Adding a new column in python is a easy task. But have you tried to add a column with values in it based on some condition. Like a column with values which depends on the values of another column. For a small data set with few numbers of rows it may be easy to do it manually but for a large dataset with hundreds of rows it may be quite difficult to do it manually.
We can do this hectic manual work with few lines of code. We can create a function which will do it for us for all the rows.
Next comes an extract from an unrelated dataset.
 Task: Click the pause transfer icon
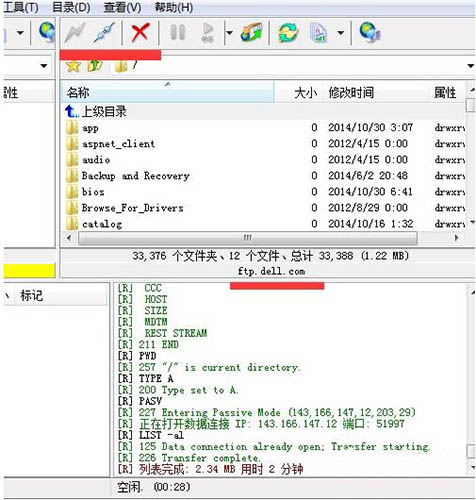tap(178, 33)
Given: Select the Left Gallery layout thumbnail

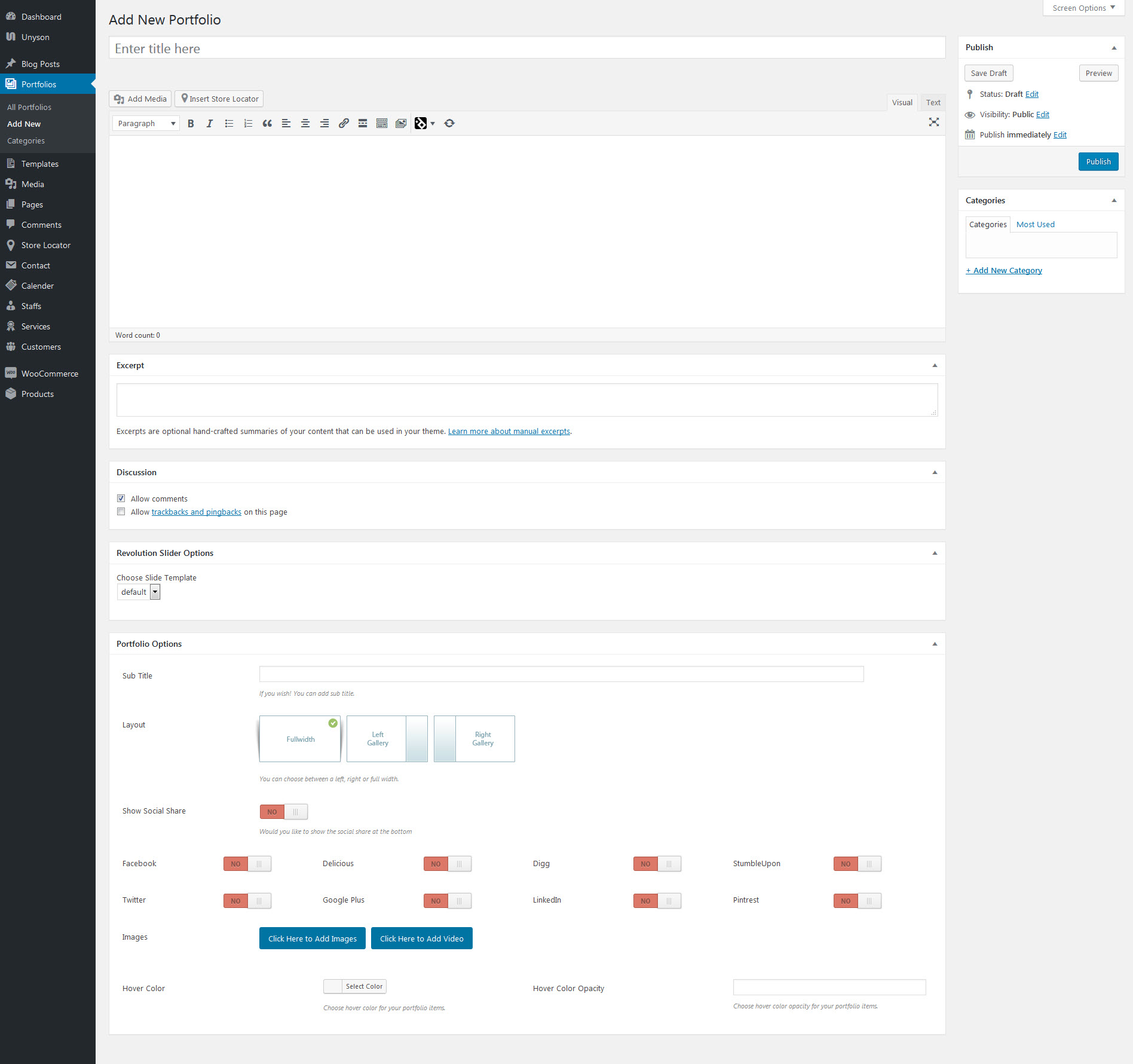Looking at the screenshot, I should 387,739.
So this recipe is a short example of how can create a new column based on a condition in Python.
import pandas as pd
import numpy as np
We have imported pandas and numpy. No other library is needed for the this function.
Here we have created a Dataframe with columns. We have used a print statement to view our initial dataset.
data = {"name": ["Jason", "Molly", "Tina", "Jake", "Amy"],
"age": [42, 52, 63, 24, 73],
"preTestScore": [4, 24, 31, 2, 3],
"postTestScore": [25, 94, 57, 62, 70]}
print(df)
df = pd.DataFrame(data, columns = ["name", "age", "preTestScore", "postTestScore"])
print(); print(df)
We are building condition for making new columns.
df["elderly@50"] = np.where(df["age"]>=50, "yes", "no")
df["elderly@60"] = np.where(df["age"]>=60, "yes", "no")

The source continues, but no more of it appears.